» Stated exercise: Reproduce each line of the records below verbatim, omitting the pictures.

» Listed entries:
____________
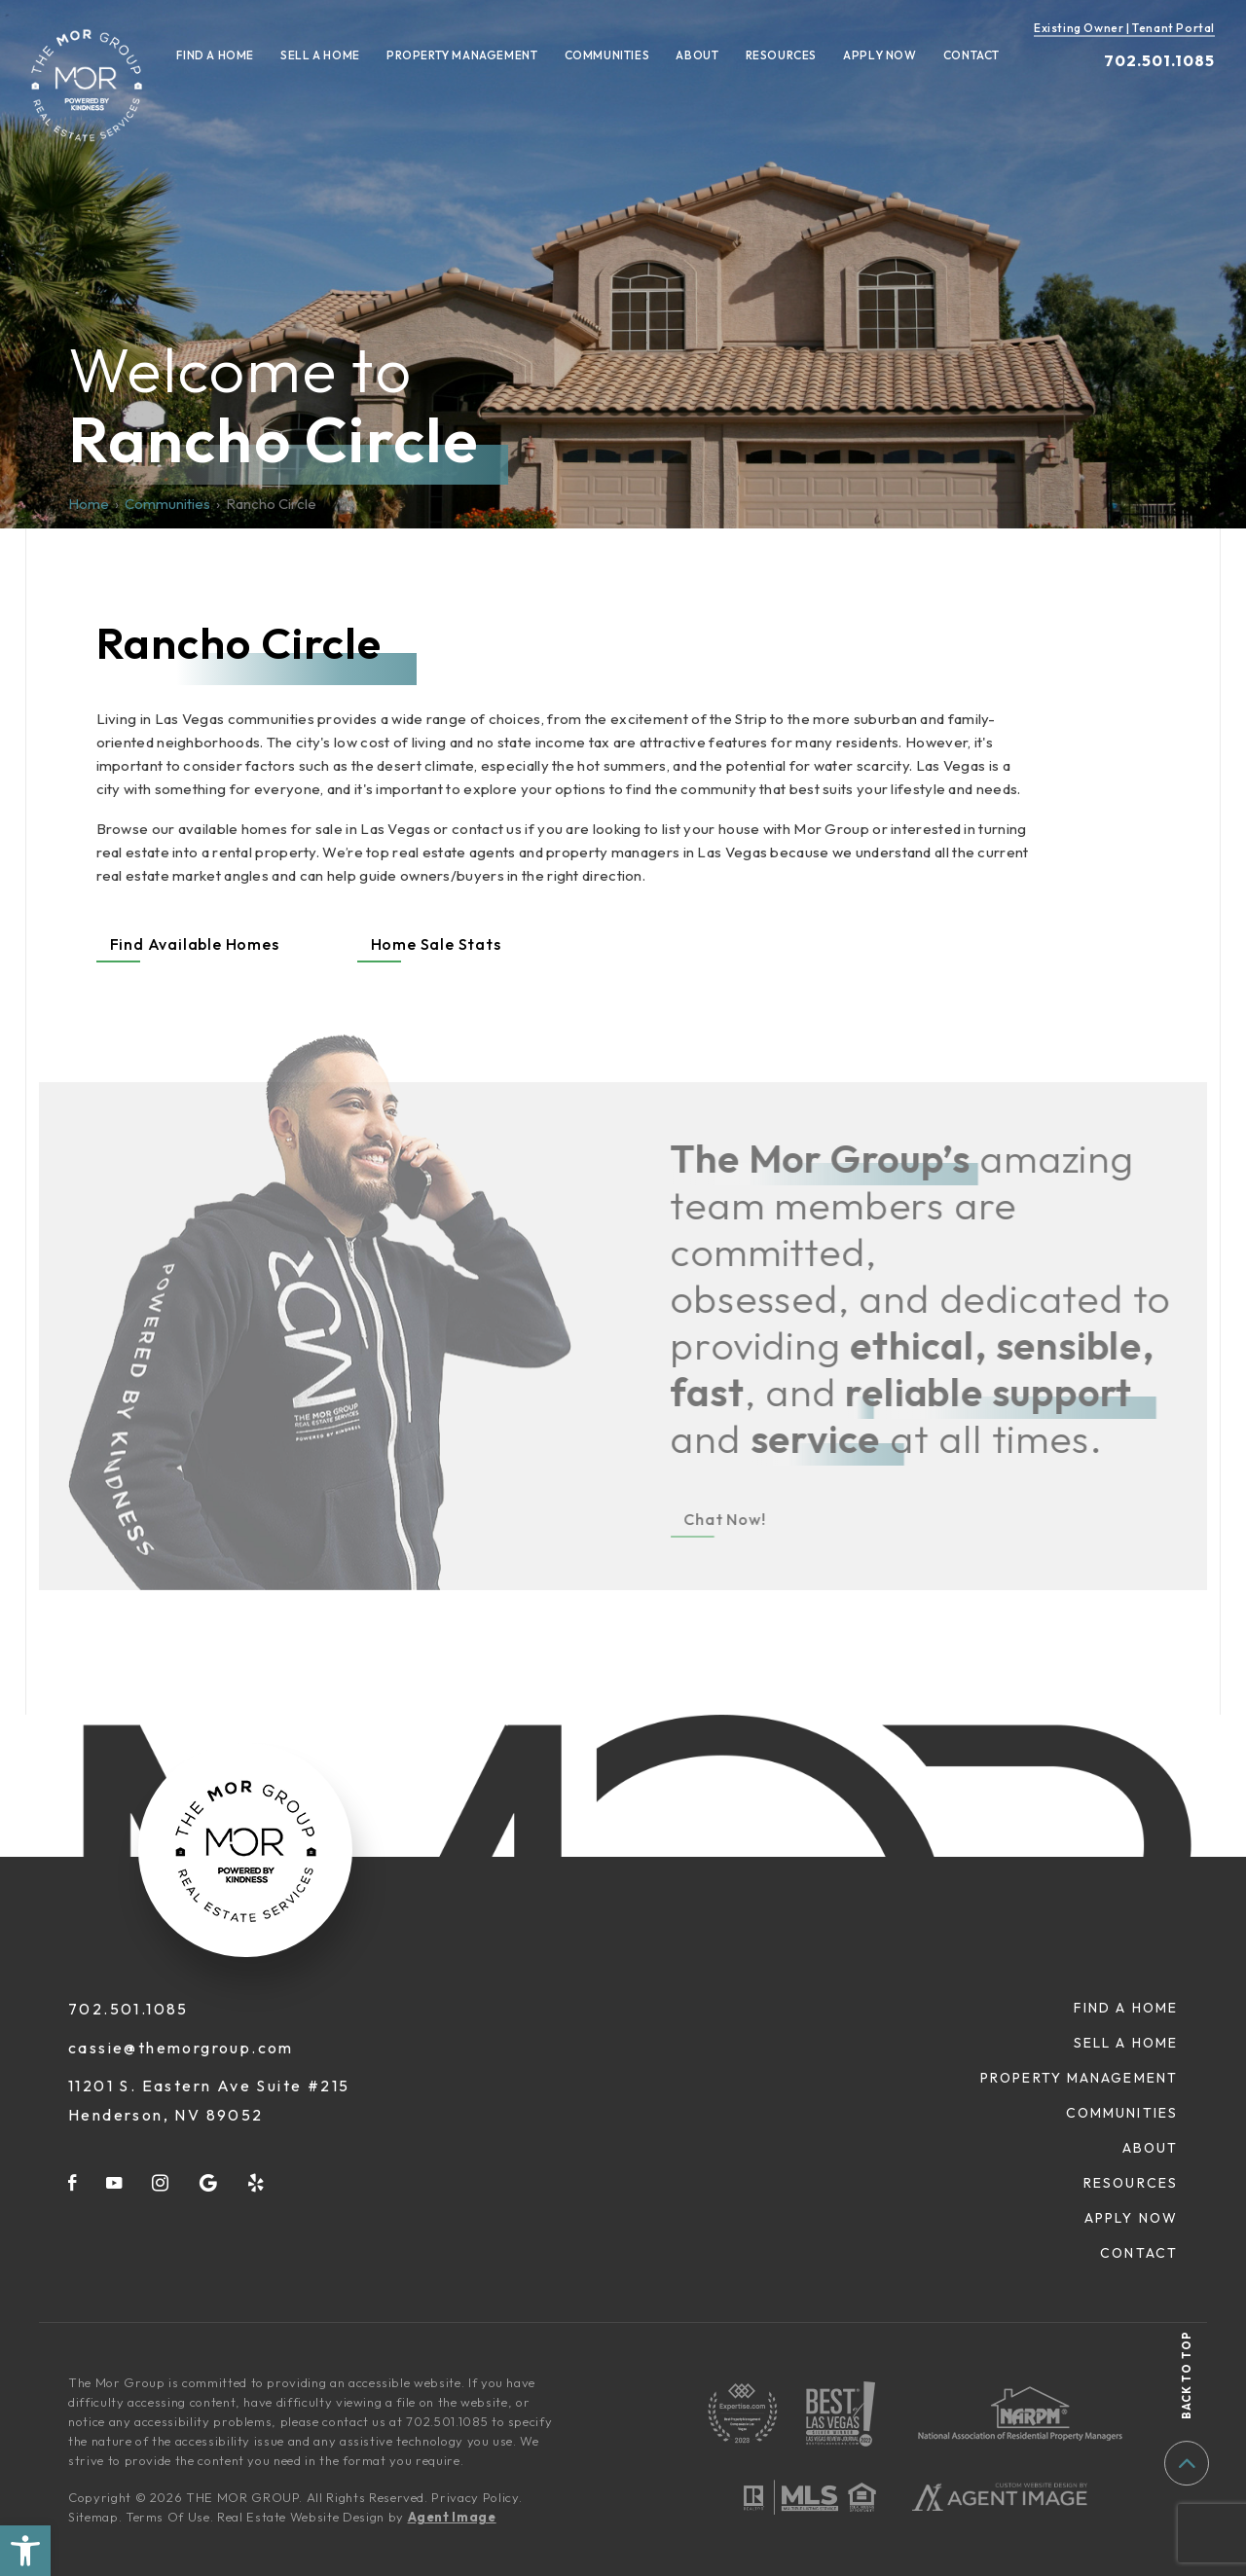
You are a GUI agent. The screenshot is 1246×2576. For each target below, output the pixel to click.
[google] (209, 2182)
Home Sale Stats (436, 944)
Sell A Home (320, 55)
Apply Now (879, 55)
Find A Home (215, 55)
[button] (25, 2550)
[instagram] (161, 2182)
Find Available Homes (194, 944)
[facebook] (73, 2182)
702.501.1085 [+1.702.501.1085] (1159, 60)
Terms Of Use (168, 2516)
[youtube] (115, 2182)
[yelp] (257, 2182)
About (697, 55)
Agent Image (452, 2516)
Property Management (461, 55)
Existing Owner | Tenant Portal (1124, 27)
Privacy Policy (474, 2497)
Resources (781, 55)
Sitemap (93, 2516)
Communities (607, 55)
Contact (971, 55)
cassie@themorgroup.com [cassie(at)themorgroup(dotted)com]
____________
» Finished answer:
You are a GUI agent. The screenshot is 1246×2576. For each target below, output the pixel to click.
[google] (209, 2182)
Home Sale Stats (436, 944)
Sell A Home (320, 55)
Apply Now (879, 55)
Find A Home (215, 55)
[button] (25, 2550)
[instagram] (161, 2182)
Find Available Homes (194, 944)
[facebook] (73, 2182)
702.501.1085 [+1.702.501.1085] (1159, 60)
Terms Of Use (168, 2516)
[youtube] (115, 2182)
[yelp] (257, 2182)
About (697, 55)
Agent Image (452, 2516)
Property Management (461, 55)
Existing Owner | Tenant Portal (1124, 27)
Privacy Policy (474, 2497)
Resources (781, 55)
Sitemap (93, 2516)
Communities (607, 55)
Contact (971, 55)
cassie@themorgroup.com [cassie(at)themorgroup(dotted)com]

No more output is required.